What she didn’t realize is that she must give up her life and be forced into hard labor with the unlucky crowd (the excellent singing/dancing Workers Chorus).

It’s all accompanied by a magnificent eight-piece onstage orchestra, with nearly every movement accurately and skillfully choreographed (by David Neumann).

When Orpheus discovers that Eurydice is gone, he goes after her and begs Hades for her release, in the name of love. He sings his song to the weary old man, rekindling Hades’ love for Persephone. The god makes a deal: Orpheus can leave with Eurydice, but not hand in hand or side by side.

They must walk silently, one row, and if he looks back at her even once, she’s lost to him forever.

We all know how that goes and it breaks our hearts every time.

As Hermes reminds us at the end: “It’s a sad song, but we sing it anyway, as if it could end differently. We’ll keep singing it. We’re going to sing it over and over.”

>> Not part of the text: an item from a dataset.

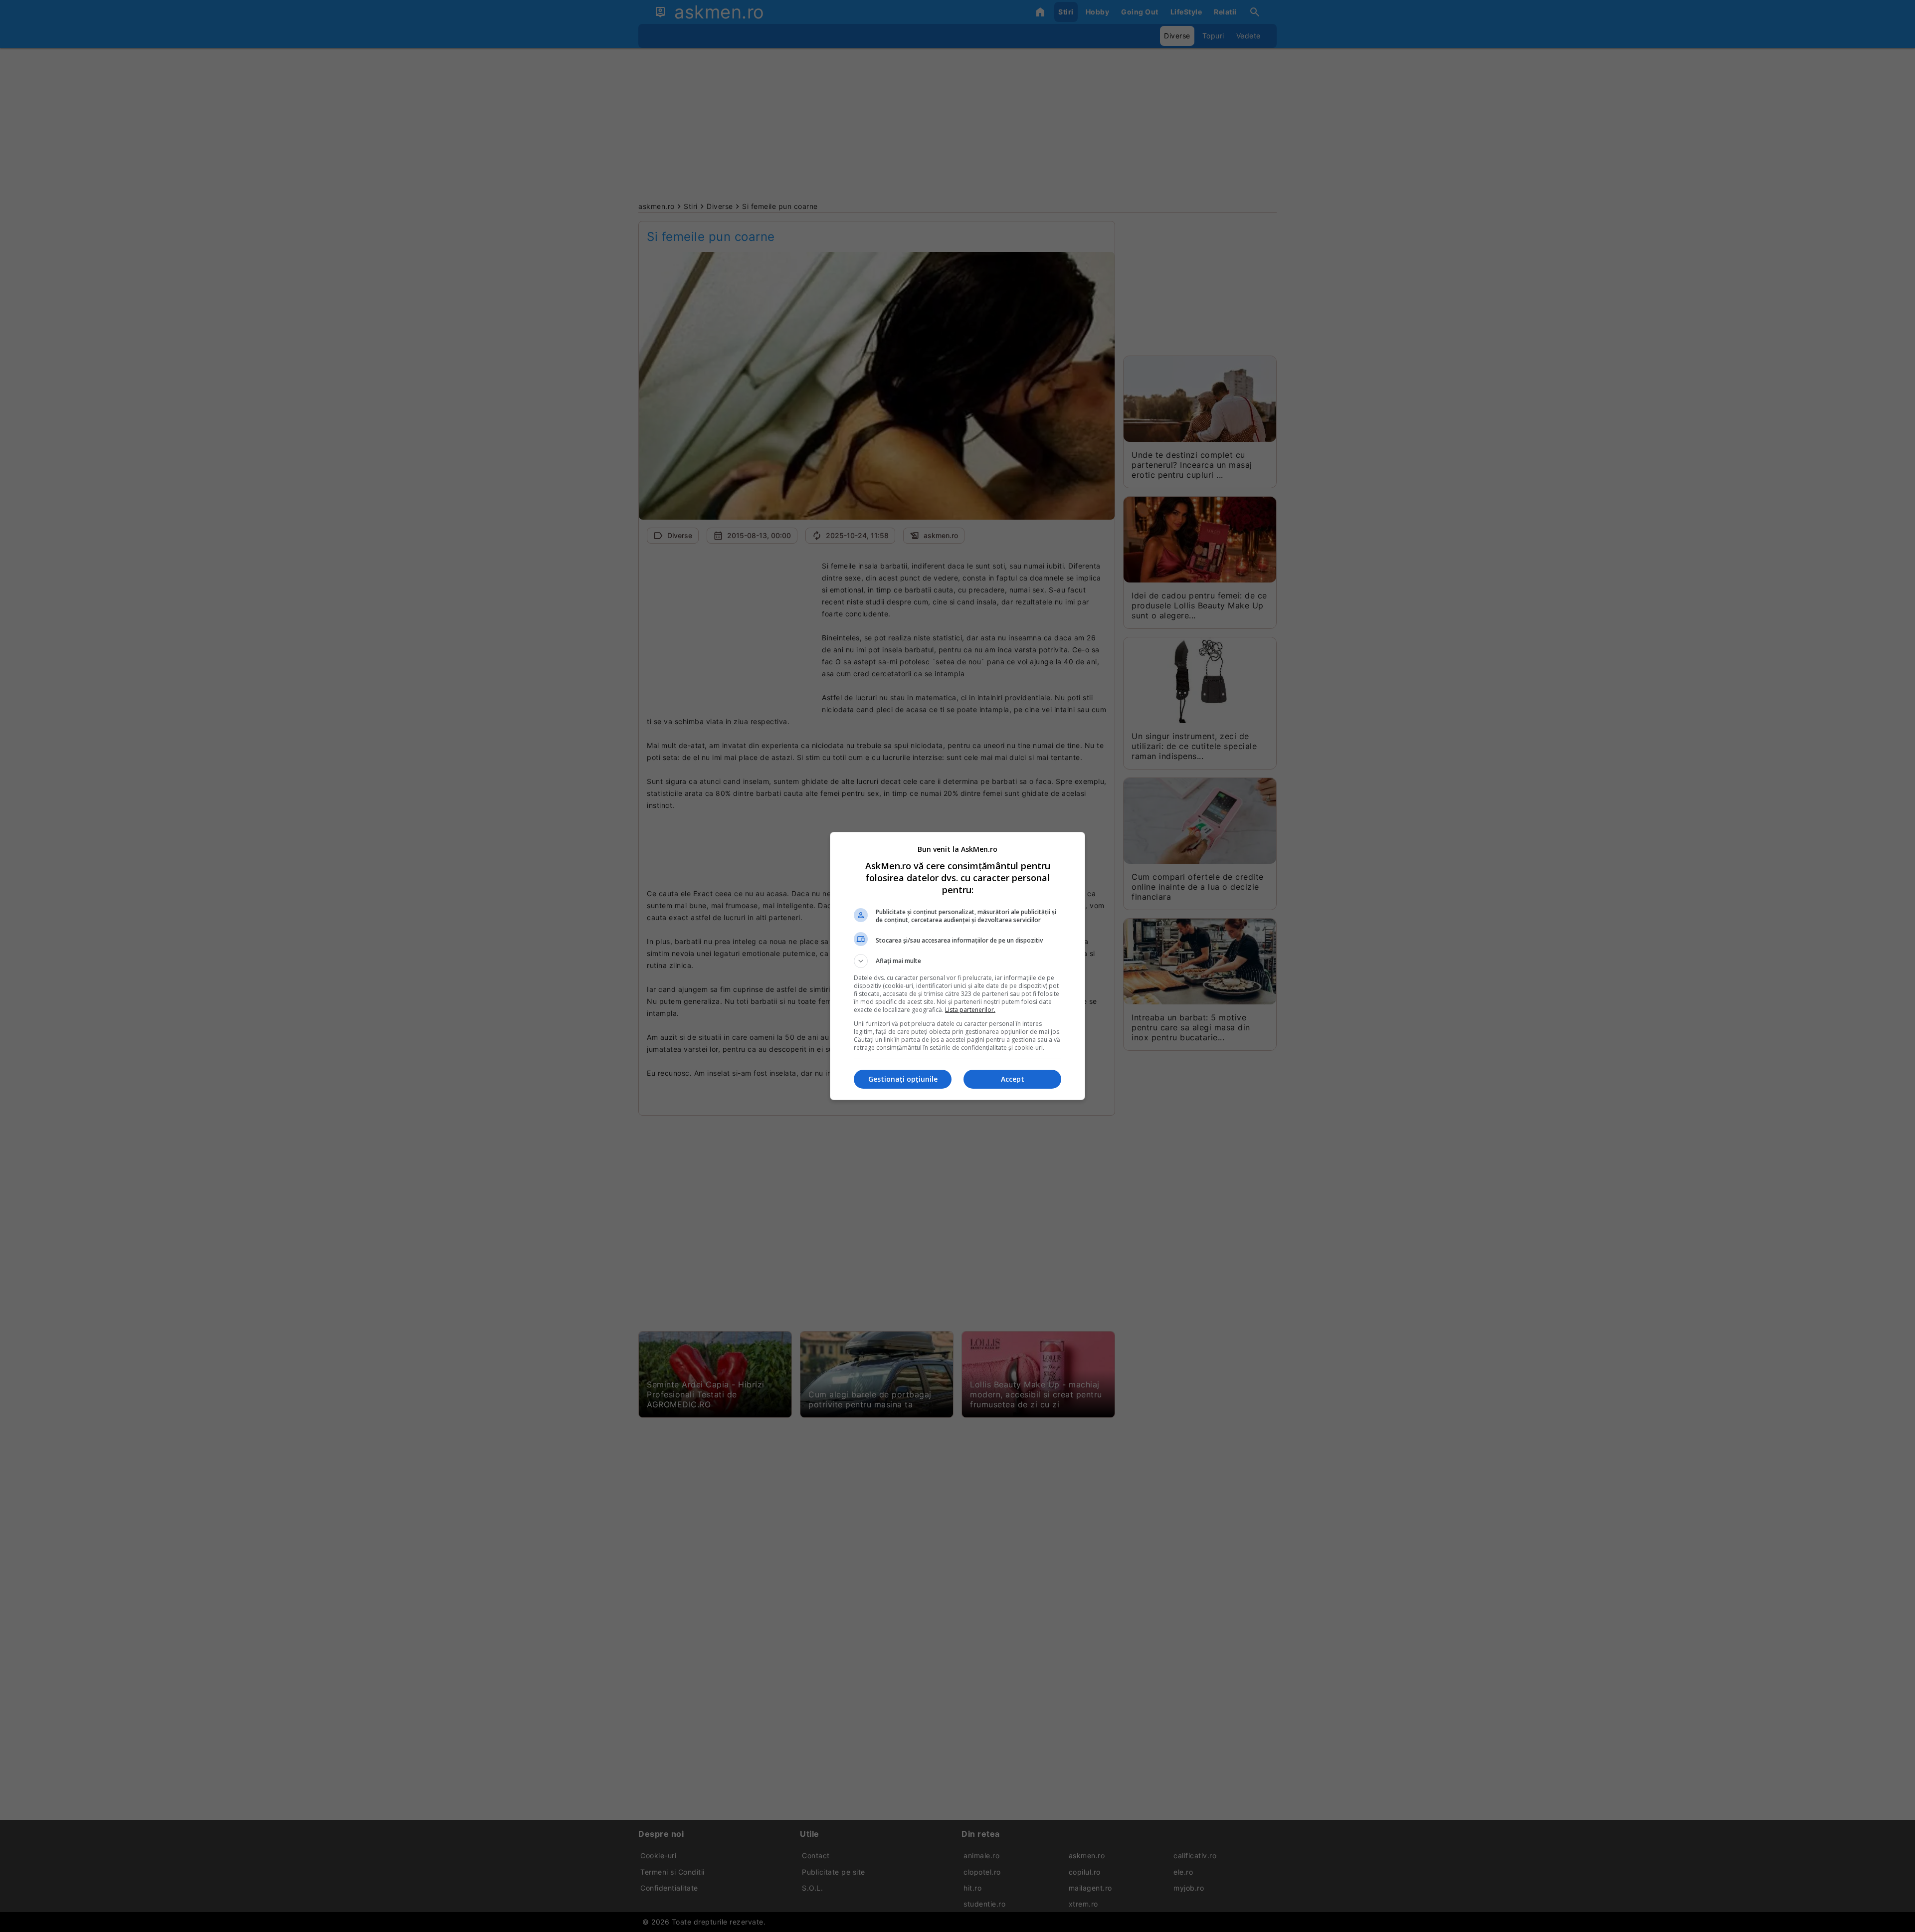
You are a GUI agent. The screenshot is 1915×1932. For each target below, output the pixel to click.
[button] (957, 961)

The timeless story never fails to land. And the brilliant way it’s told this time around makes it worth taking a trip to hell and back.


  • “Hades City,” the national tour offered by Broadway San Diego, runs through June 5 at the Civic Theater, 3rd and B Street in downtown San Diego
  • Other performances are Friday and Saturday at 8 pm, Sunday at 6:30 pm, with matinees Saturday at 2 pm and Sunday at 1 pm
  • Running time: 2 1/2 hours
  • Tickets (starting at $55.50) are available at broadwaySD.com
  • COVID protocol: masks are recommended. There is also a security/metal detector check that slows down your entry time. Prepare to wait in line.

Pat Launer, a member of the American Theater Critics Association, is a longtime San Diego art writer and Emmy Award-winning theater critic. An archive of her previews and reviews can be found at patlauner.com.